Python grammar..
Joshua Marshall
jmarshal at mathworks.com
Thu Jun 14 10:34:54 EDT 2001
Remco Gerlich <scarblac at pino.selwerd.nl> wrote:
> Joshua Marshall <jmarshal at mathworks.com> wrote in comp.lang.python:
>
>> Choose a parsing rule and use parens to group things differently.
>> Python (and many other languages) already need parens to do this for
>> binary operators ("1-2-3" parses as "(1-2)-3").
>>
>> So you'd probably have to write "Spam(scramble(eggs), ham)" as
>> "Spam (scramble eggs) ham".
> Why wouldn't that parse as (Spam (scramble eggs)) (ham) ?
It parses however you define the parsing rule. Since Python functions
can take multiple arguments, I think it's more useful to include as
many arguments as you can when parsing function applications.

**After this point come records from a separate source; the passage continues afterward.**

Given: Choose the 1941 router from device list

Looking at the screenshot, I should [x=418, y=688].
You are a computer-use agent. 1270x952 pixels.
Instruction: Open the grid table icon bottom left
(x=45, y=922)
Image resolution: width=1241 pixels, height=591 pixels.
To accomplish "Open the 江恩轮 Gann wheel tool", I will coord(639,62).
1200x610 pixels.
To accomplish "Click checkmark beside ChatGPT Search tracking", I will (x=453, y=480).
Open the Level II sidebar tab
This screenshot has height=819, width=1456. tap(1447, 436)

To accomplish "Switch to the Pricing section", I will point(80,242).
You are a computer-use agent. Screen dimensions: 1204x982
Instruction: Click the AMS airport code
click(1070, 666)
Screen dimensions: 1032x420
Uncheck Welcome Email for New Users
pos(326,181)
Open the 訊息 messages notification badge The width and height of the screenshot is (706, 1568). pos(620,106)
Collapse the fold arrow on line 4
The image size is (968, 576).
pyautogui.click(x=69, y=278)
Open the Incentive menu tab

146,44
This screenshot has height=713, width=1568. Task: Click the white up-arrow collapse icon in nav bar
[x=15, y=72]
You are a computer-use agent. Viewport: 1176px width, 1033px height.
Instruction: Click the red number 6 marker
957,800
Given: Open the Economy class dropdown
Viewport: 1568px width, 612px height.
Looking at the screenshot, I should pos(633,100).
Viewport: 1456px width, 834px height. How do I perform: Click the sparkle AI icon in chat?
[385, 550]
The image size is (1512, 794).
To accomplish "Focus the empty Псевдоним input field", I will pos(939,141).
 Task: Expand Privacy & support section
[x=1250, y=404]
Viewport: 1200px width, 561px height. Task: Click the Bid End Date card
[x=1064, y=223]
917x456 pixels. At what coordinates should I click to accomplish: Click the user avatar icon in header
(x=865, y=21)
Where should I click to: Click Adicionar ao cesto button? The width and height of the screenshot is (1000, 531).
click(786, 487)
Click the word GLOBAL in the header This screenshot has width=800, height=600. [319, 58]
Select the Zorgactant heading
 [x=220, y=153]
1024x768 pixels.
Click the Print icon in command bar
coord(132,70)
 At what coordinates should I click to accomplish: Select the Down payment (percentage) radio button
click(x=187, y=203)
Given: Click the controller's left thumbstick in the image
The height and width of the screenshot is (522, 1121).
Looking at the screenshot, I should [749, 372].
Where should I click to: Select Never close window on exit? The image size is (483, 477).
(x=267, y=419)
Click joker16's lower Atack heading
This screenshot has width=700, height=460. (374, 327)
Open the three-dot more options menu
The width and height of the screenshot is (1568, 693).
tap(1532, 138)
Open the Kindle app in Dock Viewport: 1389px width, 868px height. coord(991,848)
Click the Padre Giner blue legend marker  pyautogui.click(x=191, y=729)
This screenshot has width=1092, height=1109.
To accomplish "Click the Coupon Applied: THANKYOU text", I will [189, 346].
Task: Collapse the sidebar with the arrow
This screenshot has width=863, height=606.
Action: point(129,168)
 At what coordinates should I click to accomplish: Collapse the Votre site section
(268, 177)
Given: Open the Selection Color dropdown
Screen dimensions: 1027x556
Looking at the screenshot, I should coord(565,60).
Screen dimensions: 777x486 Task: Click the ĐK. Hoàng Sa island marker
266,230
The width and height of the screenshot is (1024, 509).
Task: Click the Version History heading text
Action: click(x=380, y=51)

> If you're going to make the parentheses mandatory everywhere you've just
> taken a step back to Lisp...
Well, first of all Python _does_ currently require parens for every
function call. This alternate syntax would remove the need for some
of those.
And given the parsing rule you imply with:
"Spam (scramble eggs) ham" => "(Spam (scramble eggs)) (ham)"
no amount of parens would yield an application with more than one
argument.
All this said, there are probably other problems that would come up if
you tried to graft syntax like this onto the language.